People want smaller pickups, just look at the market for older small pickups... The issue is there is little profit in passenger cars, there is big profit in big pickups and SUVs. If you can make a quality, attractive economical passenger car, you'll sell a ton of them (Honda Accord?) but that's hard - on the other hand, you can make much, much more selling big expensive pickup trucks/SUVs.

Comment Re:How Stupid (Score 1) 69

What?

They lose money on every EV F-150 they sell.

To continue making them is non-sensical. What can Ford sell that generates enough PROFIT to at least offset the LOSSES of every F-150 EV?

They have a huge unsold inventory of $100K pickup trucks, why keep making more F-150 EVs just to park them in an airport parking lot somewhere?

Comment Re: Not surprising, and nothing to worry (Score 1) 286

You might want to talk to some South Koreans who have vowed never to go back to the US after ICE arrested them, held them for a week in those detention centers, then deported them back to South Korea.

Out of curiosity, were ANY of them in the country illegally? Overstaying tourist visas? Working off the US books?

Pretty sure every korean worker, in the plant that was subsidized to create jobs for AMERICAN workers, that was deported was deported for immigration/employment regulation violations.

Last week, US officials detained 475 people - more than 300 of them South Korean nationals - who they said were working illegally at Hyundai's battery facility, one of the largest foreign investment projects in Georgia.

Source: https://www.bbc.com/news/artic...

They were deported for cause, why don't you mention that when you talk about them?

Comment Re: Not surprising, and nothing to worry (Score 1) 286

If it requires hundreds of millions of federal taxpayer dollars, then yes, that ship has sailed.

Im not aware of anyone trying to STOP EV battery plants in the US, but i do know that the federal government borrowing money to give it to battery plant owners to reduce the cost of EV batteries in EVs that were subsidized at purchase is a bad policy.

Comment Re: Anyway I should have added we need to get rid (Score 1) 286

Anyway I should have added we need to get rid...Of all billionaires jail them all and seize their money to give to us the people so we never ever ever have to work again.

What, are you seven years old?

How much money do you think billionaires have?

How many poor people are there?

And, finally, if no one works, who makes I phones? Delivers your DoorDash order, drives your uber?

Reminds me of the reporter that said Michael Bloomberg should have taken the money he spent on his failed Presidential run and instead he could have made everyone in America a millionaire!

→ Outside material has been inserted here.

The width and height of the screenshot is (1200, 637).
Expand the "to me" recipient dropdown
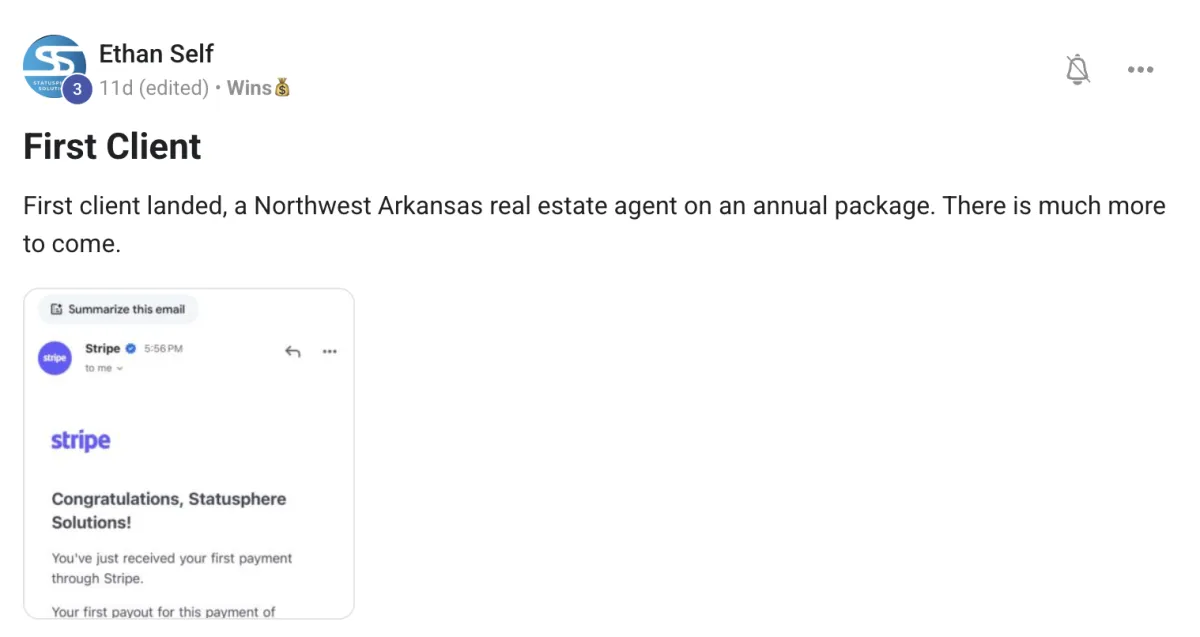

Comment Re:sounds great for error rates (Score 1) 48

They say it won't be an issue:

Google has already conducted radiation testing on TPUs (Trillium, v6e), with "promising" results: "While the High Bandwidth Memory (HBM) subsystems were the most sensitive component, they only began showing irregularities after a cumulative dose of 2 krad(Si) -- nearly three times the expected (shielded) five year mission dose of 750 rad(Si). No hard failures were attributable to TID up to the maximum tested dose of 15 krad(Si) on a single chip, indicating that Trillium TPUs are surprisingly radiation-hard for space applications."

Comment Re:Financially, this does not make sense (Score 1) 48

It's probably more to do with latency and availability. If your phone can talk directly to the satellite, avoiding congested cellular networks, it lowers the response time to queries.

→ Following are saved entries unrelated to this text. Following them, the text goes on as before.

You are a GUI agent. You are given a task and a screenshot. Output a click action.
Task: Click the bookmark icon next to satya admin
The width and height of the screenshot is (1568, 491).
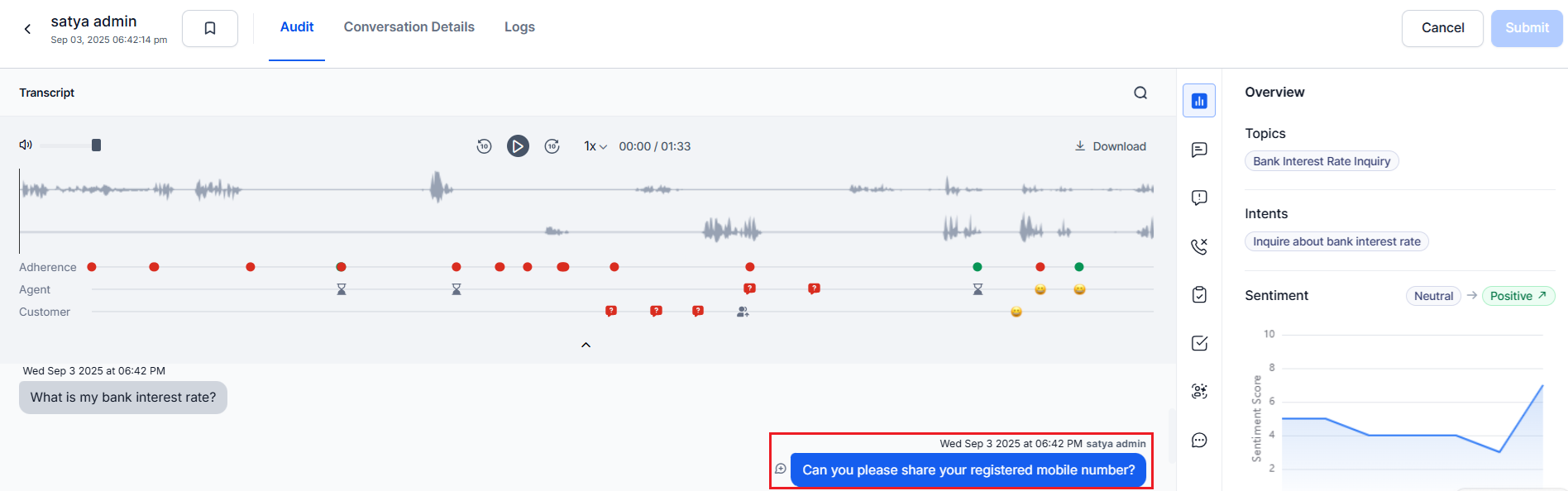tap(210, 28)
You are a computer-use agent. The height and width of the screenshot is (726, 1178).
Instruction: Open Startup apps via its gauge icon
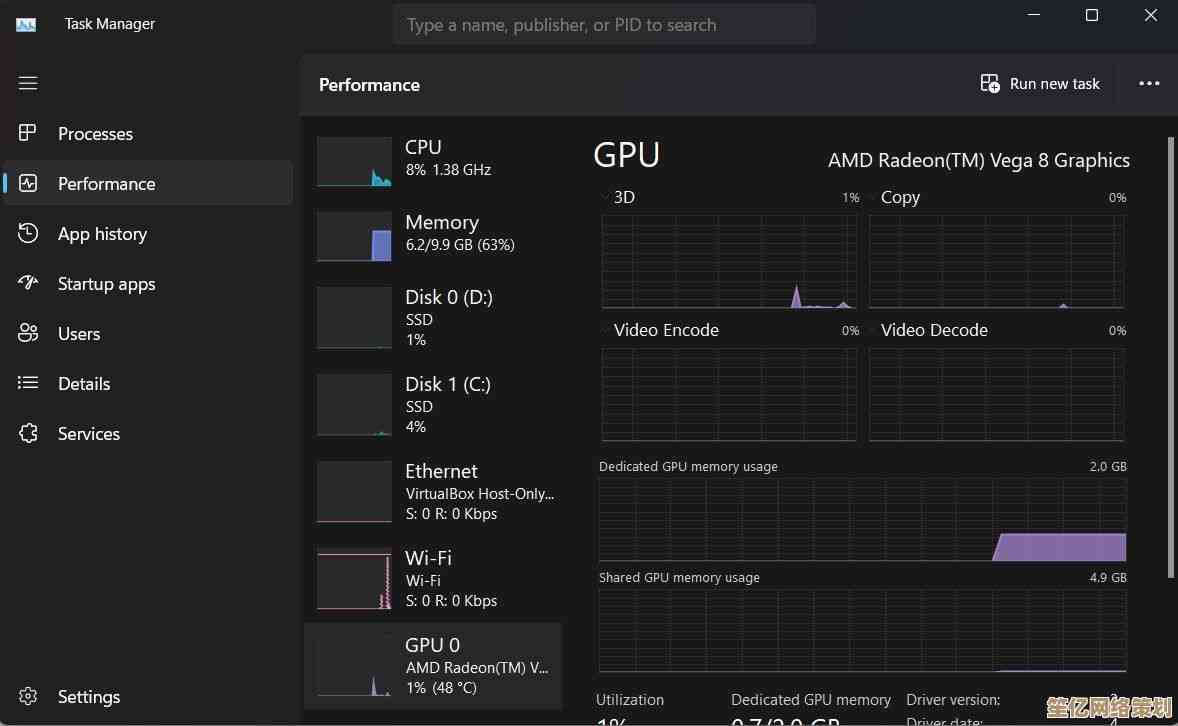(x=28, y=283)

You may want to run some numbers to see if satellite uplinks and downlinks are quicker than "congested cellular networks".

Satellites will never displace land-based cell towers - the key to making weak cellphones operate thru a satellite is that very, very, very few people attempt it at one time.

Comment Re:Heat ? (Score 1) 48

Just a reminder, this is being billed as as lower cost solution, if it takes billions of dollars to figure out a basic solution to heat dissipation, this may not be the money-saving invention they think it is...

What happened to the whole dropping data center containers in the ocean to lower cooling costs idea? Are we still dunking data centers in the ocean?